[Collected data]
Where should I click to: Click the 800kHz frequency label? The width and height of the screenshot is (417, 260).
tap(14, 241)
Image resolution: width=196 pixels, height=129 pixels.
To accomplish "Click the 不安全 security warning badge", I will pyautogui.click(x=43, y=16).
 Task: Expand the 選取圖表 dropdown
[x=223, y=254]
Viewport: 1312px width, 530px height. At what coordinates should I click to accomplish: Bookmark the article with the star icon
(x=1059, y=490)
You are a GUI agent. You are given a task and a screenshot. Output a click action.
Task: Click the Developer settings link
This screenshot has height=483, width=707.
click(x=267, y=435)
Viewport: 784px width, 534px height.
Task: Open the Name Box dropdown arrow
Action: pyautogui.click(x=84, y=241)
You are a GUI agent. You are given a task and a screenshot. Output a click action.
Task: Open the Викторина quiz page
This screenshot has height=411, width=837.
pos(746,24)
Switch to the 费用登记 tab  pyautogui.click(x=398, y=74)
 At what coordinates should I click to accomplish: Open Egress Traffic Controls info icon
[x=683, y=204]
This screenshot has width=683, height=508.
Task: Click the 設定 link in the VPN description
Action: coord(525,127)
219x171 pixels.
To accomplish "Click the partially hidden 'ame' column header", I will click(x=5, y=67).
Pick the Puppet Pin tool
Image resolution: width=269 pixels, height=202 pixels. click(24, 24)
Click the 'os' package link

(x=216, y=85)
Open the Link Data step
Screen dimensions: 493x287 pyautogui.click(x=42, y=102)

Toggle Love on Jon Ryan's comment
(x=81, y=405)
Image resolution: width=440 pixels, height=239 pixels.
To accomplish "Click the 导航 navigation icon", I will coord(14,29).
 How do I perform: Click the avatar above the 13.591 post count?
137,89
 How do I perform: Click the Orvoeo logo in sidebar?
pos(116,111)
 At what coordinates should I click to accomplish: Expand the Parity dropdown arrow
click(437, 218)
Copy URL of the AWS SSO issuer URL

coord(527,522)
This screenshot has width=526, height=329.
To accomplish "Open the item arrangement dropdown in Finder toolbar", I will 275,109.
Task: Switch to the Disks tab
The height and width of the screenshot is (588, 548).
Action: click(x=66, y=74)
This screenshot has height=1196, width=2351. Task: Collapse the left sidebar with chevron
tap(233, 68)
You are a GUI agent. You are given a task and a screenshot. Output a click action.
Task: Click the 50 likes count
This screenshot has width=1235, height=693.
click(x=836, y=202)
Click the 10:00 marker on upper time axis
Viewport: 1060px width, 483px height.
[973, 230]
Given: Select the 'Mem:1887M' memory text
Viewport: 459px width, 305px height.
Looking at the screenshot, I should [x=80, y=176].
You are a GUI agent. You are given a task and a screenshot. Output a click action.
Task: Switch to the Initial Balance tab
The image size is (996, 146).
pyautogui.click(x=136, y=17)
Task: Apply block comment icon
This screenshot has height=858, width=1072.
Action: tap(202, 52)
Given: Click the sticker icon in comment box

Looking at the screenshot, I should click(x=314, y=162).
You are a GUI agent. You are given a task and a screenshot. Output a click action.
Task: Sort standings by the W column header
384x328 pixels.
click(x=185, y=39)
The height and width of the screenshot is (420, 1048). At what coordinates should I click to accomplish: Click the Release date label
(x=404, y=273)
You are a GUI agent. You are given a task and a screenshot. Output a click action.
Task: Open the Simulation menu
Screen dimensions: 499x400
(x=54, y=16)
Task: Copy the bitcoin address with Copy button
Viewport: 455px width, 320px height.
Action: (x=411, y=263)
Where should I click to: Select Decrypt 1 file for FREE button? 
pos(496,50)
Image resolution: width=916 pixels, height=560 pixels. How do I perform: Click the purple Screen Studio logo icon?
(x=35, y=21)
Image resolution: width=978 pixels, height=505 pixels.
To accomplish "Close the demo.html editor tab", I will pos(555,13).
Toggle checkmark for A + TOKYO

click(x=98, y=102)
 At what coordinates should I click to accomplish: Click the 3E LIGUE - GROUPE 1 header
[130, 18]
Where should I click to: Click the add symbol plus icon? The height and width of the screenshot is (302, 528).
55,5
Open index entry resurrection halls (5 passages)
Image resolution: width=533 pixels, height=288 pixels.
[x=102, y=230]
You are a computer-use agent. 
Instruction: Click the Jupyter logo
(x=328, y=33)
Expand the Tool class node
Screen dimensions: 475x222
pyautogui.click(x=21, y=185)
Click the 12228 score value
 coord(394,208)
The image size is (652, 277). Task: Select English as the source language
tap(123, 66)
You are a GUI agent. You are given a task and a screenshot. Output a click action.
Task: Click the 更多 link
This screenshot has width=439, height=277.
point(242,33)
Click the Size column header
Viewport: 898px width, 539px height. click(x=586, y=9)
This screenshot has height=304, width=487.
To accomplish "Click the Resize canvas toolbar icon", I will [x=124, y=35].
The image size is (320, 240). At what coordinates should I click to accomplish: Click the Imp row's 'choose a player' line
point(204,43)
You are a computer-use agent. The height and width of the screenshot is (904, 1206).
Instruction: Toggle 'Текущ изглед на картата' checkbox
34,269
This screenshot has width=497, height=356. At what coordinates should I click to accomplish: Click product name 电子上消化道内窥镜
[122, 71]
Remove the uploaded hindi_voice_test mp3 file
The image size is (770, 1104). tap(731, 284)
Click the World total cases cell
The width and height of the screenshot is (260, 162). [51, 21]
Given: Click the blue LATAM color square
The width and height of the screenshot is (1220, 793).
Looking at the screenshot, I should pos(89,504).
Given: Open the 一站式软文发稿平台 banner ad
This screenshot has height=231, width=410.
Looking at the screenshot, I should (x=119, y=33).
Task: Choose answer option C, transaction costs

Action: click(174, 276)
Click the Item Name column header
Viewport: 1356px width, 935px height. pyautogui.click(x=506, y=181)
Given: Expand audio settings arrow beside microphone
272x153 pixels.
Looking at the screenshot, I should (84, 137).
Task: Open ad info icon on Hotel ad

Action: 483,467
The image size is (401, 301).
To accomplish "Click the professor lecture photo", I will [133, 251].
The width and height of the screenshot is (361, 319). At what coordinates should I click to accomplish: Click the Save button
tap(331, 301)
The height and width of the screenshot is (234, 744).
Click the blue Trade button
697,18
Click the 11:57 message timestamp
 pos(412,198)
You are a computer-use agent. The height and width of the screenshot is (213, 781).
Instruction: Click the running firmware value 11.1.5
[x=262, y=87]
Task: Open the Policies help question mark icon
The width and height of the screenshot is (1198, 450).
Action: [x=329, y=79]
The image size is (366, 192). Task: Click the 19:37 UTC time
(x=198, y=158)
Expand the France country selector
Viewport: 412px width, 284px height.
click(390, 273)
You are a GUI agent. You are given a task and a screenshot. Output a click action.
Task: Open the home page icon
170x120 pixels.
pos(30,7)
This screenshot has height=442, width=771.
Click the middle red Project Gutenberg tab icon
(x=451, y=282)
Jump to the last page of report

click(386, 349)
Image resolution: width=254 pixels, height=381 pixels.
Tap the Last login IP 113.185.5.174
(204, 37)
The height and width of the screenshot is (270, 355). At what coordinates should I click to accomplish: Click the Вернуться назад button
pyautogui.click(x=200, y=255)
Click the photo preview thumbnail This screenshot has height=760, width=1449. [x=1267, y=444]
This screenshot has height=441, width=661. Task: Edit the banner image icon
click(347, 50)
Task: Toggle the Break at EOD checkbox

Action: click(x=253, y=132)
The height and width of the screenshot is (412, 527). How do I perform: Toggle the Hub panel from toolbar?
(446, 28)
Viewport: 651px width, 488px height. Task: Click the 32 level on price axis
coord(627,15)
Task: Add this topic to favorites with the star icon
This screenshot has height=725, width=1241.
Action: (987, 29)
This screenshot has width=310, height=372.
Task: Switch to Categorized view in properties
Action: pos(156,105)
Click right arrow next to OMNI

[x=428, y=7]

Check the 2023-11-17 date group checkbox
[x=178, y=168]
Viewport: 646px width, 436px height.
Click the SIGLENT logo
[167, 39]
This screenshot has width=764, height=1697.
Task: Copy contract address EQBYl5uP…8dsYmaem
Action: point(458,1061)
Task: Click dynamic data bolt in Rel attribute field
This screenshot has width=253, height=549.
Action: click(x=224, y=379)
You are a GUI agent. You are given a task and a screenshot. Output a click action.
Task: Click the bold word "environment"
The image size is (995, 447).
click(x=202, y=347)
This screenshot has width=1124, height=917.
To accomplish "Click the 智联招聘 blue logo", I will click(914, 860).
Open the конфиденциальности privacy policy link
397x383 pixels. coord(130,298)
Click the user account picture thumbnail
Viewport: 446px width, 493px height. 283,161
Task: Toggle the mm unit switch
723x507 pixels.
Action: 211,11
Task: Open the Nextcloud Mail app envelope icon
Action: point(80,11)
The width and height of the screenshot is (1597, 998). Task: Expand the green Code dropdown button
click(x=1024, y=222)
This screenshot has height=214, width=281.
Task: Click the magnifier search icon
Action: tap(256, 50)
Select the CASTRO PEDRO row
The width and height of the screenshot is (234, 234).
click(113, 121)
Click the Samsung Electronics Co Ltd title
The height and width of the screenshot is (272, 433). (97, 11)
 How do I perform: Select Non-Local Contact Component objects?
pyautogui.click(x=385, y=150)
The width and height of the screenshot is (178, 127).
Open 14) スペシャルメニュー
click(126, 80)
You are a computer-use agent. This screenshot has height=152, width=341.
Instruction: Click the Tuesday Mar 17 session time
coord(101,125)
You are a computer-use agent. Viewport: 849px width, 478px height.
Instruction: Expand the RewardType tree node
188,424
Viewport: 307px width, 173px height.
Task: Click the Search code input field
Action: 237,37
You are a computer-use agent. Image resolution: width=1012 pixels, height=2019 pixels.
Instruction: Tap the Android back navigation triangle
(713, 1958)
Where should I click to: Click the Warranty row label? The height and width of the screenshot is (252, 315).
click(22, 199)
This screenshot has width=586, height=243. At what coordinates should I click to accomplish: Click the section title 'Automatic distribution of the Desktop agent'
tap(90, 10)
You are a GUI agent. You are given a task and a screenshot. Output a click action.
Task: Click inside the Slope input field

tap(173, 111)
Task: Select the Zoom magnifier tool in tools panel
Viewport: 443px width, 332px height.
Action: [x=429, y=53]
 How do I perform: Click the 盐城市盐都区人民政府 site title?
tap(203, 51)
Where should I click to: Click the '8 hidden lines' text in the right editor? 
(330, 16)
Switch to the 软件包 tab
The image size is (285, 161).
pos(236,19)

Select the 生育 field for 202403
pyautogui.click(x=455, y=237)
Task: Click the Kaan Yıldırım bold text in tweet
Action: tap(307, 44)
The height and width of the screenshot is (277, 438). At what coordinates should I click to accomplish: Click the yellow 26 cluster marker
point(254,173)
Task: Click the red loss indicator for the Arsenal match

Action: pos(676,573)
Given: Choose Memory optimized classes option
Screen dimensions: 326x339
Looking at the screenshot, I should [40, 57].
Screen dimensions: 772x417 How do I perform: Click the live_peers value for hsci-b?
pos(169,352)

Task to carry out => With the string "settings" as the key, filter the data above and show the lines that match.

Solution =>
Task: Click the Developer settings link
Given: Expand audio settings arrow beside microphone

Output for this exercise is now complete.